The NWPR legislation opens the door for legal polluting of small rivers, streams and wetlands. This allows much greater interpretation in which bodies of water are regulated, which will invariably result in the destruction of small water systems.  The loss of wetlands and their associated ecosystems will mean that floods, water treatment, and erosion control will become much more costly. Wetlands "...can act as natural filters, helping to remove pollutants from the water. In fact they have the potential to remove up to 60% of metals, trap and retain up to 90% of sediment runoff and eliminate up to 90% of nitrogen." (WWT)

With climate change rapidly altering the face of the world's water systems, and an ever expanding population requiring greater quantities of potable water, caring for the entire ecosystem is of paramount importance.
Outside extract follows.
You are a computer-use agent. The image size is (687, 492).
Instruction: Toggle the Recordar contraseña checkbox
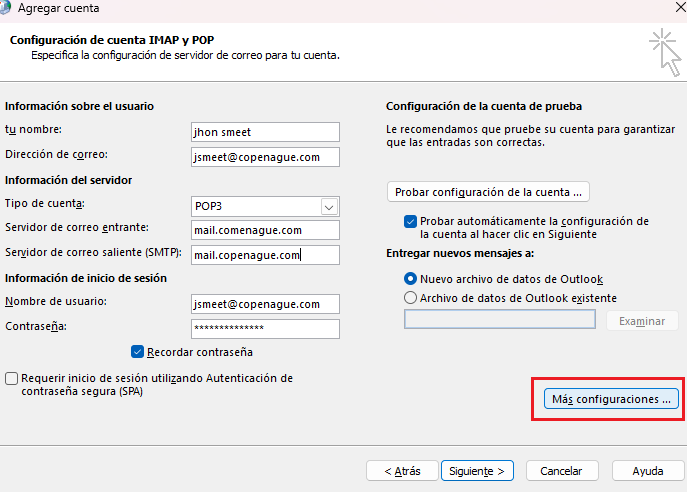click(137, 352)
All water bodies feed into water systems which then feed into municipal treatment facilities. Technological and manufacturing developements will continue to increase the amount and variety of contaminants that appear in water. Thus water treatment facilities will have to find new solutions or increase the strength of the current purification techniques.
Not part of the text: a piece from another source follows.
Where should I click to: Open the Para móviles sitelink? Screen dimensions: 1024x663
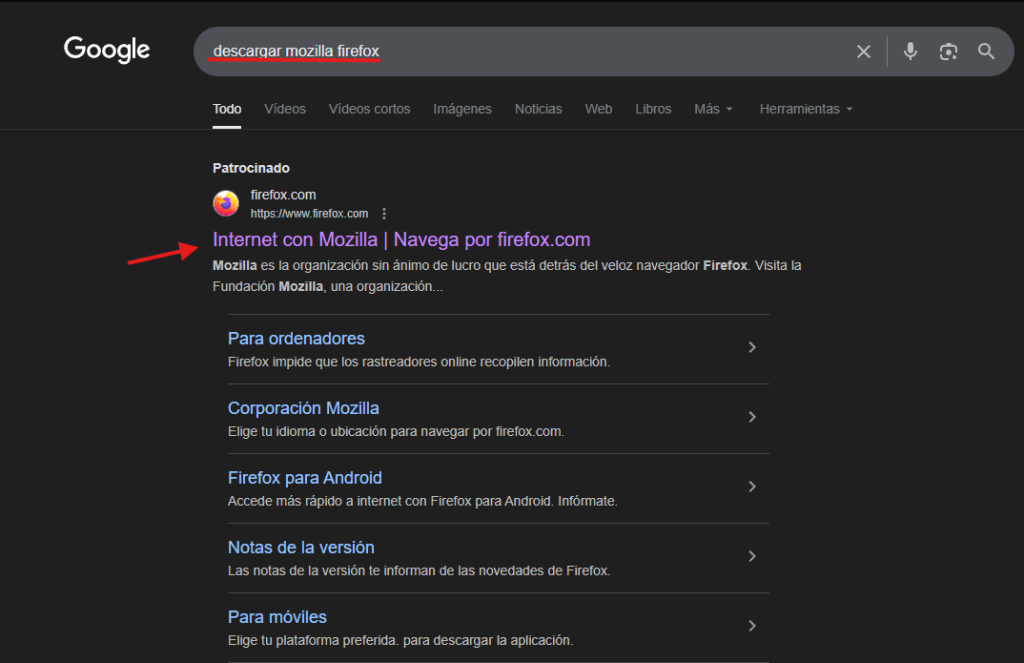click(277, 617)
No man is an island, and no body of water stands alone. Future-proofed laws based on ecology and hydrology are necessary to protect all water bodies and the entire water system, while critically accounting for climate change at every stage. What is happening in the USA under the new NWPR needs to be watched very carefully.


References:

 

U.S. Environmental Protection Agency (2015a), Connectivity of streams and wetlands to downstream waters: A review and synthesis of the scientific evidence, Rep. EPA/600/R-14/475F, Washington, D.C., cfpub.epa.gov/ncea/risk/recordisplay.cfm?deid=296414.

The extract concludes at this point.